[Rows on where targets appear]
-.-.-

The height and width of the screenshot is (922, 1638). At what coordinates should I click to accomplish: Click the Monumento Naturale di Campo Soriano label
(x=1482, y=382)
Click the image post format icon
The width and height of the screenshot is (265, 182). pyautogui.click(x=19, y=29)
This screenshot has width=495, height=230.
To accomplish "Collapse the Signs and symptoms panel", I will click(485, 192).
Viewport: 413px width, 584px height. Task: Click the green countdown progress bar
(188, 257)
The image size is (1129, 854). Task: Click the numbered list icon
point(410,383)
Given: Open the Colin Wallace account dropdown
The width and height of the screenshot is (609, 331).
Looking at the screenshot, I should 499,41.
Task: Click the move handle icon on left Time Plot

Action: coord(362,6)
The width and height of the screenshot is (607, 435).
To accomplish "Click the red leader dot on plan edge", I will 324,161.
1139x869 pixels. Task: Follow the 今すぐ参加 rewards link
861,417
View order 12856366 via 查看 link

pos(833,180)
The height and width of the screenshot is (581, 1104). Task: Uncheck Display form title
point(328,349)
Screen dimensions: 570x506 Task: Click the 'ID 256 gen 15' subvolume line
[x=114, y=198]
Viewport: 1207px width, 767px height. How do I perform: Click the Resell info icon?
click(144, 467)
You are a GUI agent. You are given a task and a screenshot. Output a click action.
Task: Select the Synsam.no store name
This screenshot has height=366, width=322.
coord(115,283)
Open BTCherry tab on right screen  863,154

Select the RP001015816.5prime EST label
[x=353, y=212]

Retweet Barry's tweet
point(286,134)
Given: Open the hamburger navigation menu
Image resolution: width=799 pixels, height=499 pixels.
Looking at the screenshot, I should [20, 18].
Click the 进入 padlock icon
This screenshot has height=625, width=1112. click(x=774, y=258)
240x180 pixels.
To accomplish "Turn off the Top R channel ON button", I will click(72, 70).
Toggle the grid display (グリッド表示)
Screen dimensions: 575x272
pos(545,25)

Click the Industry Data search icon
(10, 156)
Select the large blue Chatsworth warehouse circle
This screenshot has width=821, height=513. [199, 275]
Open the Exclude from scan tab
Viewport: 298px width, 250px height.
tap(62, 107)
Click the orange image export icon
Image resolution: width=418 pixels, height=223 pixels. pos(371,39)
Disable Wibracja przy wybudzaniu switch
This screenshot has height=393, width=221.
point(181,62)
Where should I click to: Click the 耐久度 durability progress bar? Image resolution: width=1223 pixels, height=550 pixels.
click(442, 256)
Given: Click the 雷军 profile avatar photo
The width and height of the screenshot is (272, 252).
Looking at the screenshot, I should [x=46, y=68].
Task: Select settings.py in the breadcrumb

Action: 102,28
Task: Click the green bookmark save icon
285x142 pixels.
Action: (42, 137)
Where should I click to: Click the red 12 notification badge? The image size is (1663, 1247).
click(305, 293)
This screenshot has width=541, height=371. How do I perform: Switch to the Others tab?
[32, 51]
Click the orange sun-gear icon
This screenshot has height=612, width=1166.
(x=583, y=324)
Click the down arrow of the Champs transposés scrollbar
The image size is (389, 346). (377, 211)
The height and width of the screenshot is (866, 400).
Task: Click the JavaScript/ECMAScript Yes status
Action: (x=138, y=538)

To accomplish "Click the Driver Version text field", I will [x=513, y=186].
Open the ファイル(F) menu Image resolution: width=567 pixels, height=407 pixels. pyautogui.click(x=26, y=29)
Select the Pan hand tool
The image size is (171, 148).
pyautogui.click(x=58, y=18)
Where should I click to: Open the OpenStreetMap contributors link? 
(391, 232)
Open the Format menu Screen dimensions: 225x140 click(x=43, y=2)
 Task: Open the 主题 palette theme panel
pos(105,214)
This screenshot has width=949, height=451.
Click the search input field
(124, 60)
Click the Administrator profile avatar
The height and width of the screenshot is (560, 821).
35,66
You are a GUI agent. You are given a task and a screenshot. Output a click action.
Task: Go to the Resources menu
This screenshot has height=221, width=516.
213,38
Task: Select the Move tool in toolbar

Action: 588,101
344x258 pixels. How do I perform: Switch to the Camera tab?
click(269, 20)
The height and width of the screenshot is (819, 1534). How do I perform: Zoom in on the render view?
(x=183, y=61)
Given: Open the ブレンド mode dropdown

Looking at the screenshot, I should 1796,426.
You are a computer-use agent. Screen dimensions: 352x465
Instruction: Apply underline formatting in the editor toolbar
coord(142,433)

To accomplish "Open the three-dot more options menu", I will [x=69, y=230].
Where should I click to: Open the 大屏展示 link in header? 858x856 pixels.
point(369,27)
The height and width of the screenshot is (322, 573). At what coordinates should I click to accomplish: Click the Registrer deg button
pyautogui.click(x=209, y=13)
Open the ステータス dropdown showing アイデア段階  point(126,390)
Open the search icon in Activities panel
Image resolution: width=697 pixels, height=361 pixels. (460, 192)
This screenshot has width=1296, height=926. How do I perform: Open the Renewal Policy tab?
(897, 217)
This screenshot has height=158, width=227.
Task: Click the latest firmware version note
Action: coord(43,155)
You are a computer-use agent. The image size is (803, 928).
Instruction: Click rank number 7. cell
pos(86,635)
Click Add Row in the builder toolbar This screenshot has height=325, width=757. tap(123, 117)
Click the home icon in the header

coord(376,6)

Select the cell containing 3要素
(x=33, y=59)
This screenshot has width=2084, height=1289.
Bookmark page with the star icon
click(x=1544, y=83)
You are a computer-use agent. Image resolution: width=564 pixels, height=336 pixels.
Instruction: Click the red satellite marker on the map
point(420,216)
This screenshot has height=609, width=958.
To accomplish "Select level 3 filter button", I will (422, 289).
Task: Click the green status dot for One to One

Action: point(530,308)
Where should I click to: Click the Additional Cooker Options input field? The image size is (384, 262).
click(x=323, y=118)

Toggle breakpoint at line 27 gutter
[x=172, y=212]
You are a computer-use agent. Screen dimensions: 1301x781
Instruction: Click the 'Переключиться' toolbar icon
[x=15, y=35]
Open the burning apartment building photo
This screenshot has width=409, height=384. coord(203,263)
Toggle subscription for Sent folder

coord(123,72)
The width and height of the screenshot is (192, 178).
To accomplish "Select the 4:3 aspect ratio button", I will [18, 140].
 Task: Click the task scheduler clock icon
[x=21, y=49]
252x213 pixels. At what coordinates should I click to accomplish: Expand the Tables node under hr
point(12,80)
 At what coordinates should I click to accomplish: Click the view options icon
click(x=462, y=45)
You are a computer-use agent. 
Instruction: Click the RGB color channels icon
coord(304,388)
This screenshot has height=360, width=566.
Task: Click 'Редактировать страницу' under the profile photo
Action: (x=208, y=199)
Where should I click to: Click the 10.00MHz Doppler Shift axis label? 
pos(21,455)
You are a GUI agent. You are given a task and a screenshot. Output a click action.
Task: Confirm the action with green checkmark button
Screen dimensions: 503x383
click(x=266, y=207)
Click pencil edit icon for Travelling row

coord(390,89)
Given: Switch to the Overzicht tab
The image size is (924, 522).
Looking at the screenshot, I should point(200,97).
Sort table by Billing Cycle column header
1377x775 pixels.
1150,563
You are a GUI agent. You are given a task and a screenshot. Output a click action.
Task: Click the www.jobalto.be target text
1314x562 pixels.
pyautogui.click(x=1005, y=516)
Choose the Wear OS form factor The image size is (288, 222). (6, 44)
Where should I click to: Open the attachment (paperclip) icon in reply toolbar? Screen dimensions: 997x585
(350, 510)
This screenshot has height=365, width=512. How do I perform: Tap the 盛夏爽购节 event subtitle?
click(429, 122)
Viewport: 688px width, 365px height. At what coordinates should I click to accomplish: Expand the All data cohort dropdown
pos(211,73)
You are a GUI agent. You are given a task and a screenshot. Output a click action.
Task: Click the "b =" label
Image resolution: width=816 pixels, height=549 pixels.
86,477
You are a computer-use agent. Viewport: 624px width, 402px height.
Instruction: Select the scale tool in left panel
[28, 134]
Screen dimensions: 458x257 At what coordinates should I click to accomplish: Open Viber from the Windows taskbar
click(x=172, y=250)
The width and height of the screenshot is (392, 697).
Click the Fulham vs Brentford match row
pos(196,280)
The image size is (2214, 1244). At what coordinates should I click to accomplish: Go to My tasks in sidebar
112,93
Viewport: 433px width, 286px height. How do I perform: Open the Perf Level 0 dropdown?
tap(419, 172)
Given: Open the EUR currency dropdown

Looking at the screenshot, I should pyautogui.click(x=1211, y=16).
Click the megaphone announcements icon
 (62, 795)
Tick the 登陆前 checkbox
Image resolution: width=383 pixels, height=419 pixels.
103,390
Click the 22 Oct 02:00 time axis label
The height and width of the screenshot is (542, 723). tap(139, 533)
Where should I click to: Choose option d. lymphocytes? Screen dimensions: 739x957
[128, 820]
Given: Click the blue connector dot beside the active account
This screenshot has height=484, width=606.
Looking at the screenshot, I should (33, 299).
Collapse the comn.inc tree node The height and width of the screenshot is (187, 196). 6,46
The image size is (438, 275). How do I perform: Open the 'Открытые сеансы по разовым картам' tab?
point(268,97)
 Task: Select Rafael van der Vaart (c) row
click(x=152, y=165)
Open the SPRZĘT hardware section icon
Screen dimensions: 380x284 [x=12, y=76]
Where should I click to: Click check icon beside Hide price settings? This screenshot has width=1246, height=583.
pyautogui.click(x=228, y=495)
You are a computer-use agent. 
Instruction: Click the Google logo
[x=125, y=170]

-.-.-

Collect every line in the records above that contains the string "input", matching case exactly.

Click the search input field
Where should I click to: Click the Additional Cooker Options input field? The image size is (384, 262).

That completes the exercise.